# Best route to Dover from Ireland



## JoeyD (Jun 1, 2007)

We are travelling to Dover later in the month (on a Saturday) and are seeking some advice on the best route from Ireland. We are considering two route options at the moment and would welcome any of the members advice from the following ports -

1. Holyhead 

2. Pembroke

Many thanks in advance.

JoeyD


----------



## dct67 (Sep 23, 2007)

Sorry, I can't give you a direct comparison, but I drove back from Dublin recently via Holyhead as the ferry times were better than via Rosslare.

It was a painless, quick trip to the M6 /M40 / A34 (I wasn't going as far as Dover) but I was lucky with timing, the M6 can get very busy. I also chose to use the toll road around Birmingham, which I think was 10 pounds in my tag axle motorhome.

Pembroke route looks shorter (about an hour less driving to Portsmouth), but the Holyhead ferry gave me a 5 hour head start (at least).

So I'd guess there is about an hour in it in terms of UK driving time (Pembroke should faster). I did wonder about getting an overnight ferry all the way to Liverpool, but the drive along on the Welsh coast was easy and scenic too.

David


----------



## finyar (May 25, 2008)

Hi Joey, 
A lot depends on where you live in Ireland!

The Holyhead route is approx 45 miles longer and is also not as good a road for the first 50 miles from Holyhead.

I have used both routes and would much prefer Pembroke. The route is really straight forward just into St Clears and on to the M4 , then M25 south, then M20 to Dover

I have driven it in abot 6 hours(from Pembroke) with a 30 min break in the middle but I would leave a little longer.

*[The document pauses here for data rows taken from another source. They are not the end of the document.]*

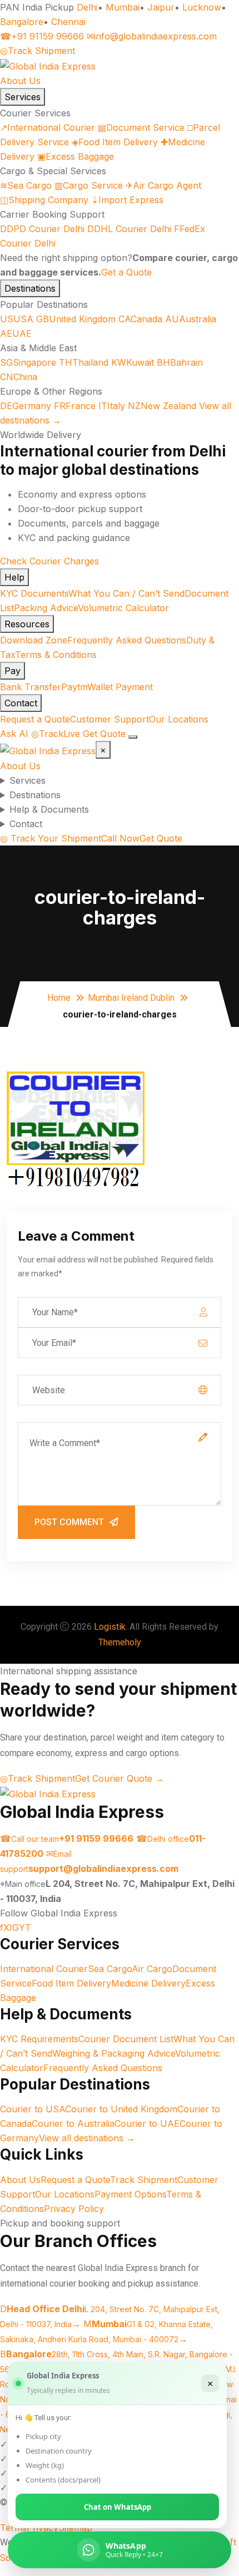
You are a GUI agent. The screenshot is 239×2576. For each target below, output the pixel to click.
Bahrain (180, 362)
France (75, 405)
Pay (12, 670)
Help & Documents (49, 809)
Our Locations (178, 719)
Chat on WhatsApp (117, 2507)
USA (16, 319)
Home (59, 997)
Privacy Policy (74, 2208)
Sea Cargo (26, 185)
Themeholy (119, 1642)
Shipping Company (44, 199)
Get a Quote (126, 272)
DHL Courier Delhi (129, 228)
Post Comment (69, 1522)
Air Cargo (152, 1968)
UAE (16, 333)
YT (25, 1927)
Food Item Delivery (115, 142)
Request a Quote (35, 719)
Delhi (87, 7)
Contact (20, 703)
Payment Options (130, 2194)
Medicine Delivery (148, 1983)
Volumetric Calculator (123, 607)
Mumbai (123, 7)
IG (14, 1927)
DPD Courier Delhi (42, 228)
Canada (140, 319)
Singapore (28, 362)
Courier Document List (125, 2038)
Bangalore (21, 21)
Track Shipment (37, 50)
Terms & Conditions (56, 654)
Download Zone (33, 640)
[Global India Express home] (48, 65)
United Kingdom (76, 319)
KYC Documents (34, 593)
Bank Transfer (30, 686)
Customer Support (109, 719)
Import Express (127, 199)
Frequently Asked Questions (126, 640)
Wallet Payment (120, 686)
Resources (26, 624)
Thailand (83, 362)
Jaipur (161, 7)
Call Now (120, 838)
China (18, 376)
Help (14, 577)
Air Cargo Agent (163, 185)
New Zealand (162, 405)
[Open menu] (132, 737)
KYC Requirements (39, 2038)
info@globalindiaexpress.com (152, 36)
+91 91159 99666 (42, 36)
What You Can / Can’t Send (126, 593)
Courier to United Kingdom (121, 2109)
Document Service (141, 127)
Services (22, 96)
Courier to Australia (73, 2123)
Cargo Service (88, 185)
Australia (190, 319)
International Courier (47, 127)
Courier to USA (32, 2109)
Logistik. (110, 1626)
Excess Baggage (75, 156)
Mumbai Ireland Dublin (131, 997)
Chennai (68, 21)
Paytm (74, 686)
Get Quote (104, 733)
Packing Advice (46, 607)
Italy (111, 405)
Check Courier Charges (49, 561)
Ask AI (14, 733)
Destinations (30, 288)
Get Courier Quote (119, 1778)
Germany (25, 405)
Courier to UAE (147, 2123)
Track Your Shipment (50, 838)
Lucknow (201, 7)
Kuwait (132, 362)
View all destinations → (87, 2138)
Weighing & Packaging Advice (113, 2053)
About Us (20, 80)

The most likely pince point will be the M25 as it depends what time you hit it 

Hope this is of help

Finyar


----------



## pippin (Nov 15, 2007)

What about the new ferry to Swansea?

A much better trip - motorways all the way through Wales & England.


----------



## tonka (Apr 24, 2006)

If I had to choose then Pembroke. You hit the motorway a lot sooner and simply go M4, M25 anti-clockwise the M20.

The north wales roads are not as fast as they look on a map. Plus the traffic around here in the Midlnads is dire, even on a Saturday.
The Toll road will cut some out but it's £9 and you still have issues going down the M1..


----------



## teifiprt (Oct 2, 2007)

Hi,
I think the Pembroke route is far better. From Pembroke to 
M4 pretty easy, then straight to M25 and round to Dover. Swansea /Cork will not benefit you greatly on the Welsh side you can drive Swansea / Pembroke in 90 mins.

HTH,
Peter.


----------



## macmomo (Jun 28, 2010)

The A55 between Holyhead and Chester can be awful, there are always road works somewhere (usually several places) and often significant delays. If you use this route (I do twice a week or more!) then travel during off-peak times if you can. Saturdays usually not too bad, but it totally depends on where they are digging up. The A55 is a local joke, but not funny when you're trying to get somewhere.


----------